*Work task*. Everything from the line containing "[Twitter] (50, 156)" through the final line of the records must be transcribed verbatim; nothing else belongs in the result.

*Dataset records*.
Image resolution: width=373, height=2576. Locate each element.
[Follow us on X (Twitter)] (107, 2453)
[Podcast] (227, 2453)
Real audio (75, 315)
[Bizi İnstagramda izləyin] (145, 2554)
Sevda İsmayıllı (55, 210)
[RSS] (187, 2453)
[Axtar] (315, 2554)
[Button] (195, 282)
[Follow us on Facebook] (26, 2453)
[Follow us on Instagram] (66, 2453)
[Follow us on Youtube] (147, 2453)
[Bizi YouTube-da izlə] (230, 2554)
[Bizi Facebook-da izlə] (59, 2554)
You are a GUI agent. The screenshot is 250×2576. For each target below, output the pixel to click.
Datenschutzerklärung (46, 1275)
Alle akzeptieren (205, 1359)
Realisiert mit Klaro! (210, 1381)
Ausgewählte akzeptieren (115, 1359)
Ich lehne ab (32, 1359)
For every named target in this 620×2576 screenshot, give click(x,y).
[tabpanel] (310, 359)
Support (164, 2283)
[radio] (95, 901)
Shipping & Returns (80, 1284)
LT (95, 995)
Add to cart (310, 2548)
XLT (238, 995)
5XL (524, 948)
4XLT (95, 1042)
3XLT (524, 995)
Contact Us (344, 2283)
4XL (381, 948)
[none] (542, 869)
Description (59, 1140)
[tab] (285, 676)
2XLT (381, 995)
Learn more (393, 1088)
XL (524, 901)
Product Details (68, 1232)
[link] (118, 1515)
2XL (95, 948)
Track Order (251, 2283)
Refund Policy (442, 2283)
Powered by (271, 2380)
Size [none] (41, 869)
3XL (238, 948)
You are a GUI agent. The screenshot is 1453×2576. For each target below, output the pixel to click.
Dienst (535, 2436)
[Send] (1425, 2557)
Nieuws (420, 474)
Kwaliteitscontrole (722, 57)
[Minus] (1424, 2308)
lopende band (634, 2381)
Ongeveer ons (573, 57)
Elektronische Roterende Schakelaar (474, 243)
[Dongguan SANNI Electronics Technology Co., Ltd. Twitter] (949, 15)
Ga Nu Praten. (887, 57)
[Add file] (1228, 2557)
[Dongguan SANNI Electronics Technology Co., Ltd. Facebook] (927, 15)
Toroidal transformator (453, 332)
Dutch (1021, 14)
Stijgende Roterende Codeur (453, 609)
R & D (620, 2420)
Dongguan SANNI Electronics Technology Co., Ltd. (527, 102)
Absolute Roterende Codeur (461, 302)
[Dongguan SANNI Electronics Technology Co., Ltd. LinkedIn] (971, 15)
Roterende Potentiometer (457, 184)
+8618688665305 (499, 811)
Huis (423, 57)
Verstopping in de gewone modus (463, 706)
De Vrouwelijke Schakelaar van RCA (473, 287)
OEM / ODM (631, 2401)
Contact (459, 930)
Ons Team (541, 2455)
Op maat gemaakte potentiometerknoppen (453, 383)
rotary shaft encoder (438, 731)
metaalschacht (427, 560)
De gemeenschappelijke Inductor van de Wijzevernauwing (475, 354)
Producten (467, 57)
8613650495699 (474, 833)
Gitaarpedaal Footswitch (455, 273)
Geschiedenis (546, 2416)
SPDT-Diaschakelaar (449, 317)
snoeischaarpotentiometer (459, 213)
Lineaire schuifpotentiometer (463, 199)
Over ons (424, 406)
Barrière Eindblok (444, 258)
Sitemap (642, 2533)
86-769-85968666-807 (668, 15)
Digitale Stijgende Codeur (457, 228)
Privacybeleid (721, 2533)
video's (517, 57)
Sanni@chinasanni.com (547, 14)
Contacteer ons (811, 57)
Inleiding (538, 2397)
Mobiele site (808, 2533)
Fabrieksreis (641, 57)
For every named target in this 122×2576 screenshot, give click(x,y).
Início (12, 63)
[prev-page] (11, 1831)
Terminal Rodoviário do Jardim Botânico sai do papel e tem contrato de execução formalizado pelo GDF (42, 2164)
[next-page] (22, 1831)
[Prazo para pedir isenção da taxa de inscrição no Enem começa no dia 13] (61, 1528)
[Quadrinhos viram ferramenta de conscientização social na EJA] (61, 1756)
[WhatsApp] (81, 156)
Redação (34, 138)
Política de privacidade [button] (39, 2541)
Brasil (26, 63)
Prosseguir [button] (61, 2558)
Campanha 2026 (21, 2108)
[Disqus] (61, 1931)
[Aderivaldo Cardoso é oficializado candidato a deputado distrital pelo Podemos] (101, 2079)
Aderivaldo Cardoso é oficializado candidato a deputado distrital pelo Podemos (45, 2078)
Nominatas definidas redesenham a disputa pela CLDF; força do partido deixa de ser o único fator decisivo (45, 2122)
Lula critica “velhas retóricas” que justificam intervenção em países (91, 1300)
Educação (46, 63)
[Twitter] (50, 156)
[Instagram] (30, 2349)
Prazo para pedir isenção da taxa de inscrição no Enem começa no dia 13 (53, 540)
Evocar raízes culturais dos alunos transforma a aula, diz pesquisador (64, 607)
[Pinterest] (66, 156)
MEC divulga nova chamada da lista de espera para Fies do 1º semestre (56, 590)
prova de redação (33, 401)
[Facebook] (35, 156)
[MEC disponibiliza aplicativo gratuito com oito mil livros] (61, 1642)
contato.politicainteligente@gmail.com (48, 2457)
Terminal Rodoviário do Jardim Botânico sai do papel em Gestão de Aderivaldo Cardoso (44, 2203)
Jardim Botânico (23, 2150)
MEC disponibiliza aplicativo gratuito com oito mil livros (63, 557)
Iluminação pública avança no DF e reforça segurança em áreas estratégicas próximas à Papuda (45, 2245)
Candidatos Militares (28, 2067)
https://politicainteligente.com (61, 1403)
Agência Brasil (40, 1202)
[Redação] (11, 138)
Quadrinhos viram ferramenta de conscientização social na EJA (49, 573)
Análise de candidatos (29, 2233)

*Reply*.
[Twitter] (50, 156)
[Instagram] (30, 2349)
Prazo para pedir isenção da taxa de inscrição no Enem começa no dia 13 (53, 540)
Evocar raízes culturais dos alunos transforma a aula, diz pesquisador (64, 607)
[Pinterest] (66, 156)
MEC divulga nova chamada da lista de espera para Fies do 1º semestre (56, 590)
prova de redação (33, 401)
[Facebook] (35, 156)
[MEC disponibiliza aplicativo gratuito com oito mil livros] (61, 1642)
contato.politicainteligente@gmail.com (48, 2457)
Terminal Rodoviário do Jardim Botânico sai do papel em Gestão de Aderivaldo Cardoso (44, 2203)
Jardim Botânico (23, 2150)
MEC disponibiliza aplicativo gratuito com oito mil livros (63, 557)
Iluminação pública avança no DF e reforça segurança em áreas estratégicas próximas à Papuda (45, 2245)
Candidatos Militares (28, 2067)
https://politicainteligente.com (61, 1403)
Agência Brasil (40, 1202)
[Redação] (11, 138)
Quadrinhos viram ferramenta de conscientização social na EJA (49, 573)
Análise de candidatos (29, 2233)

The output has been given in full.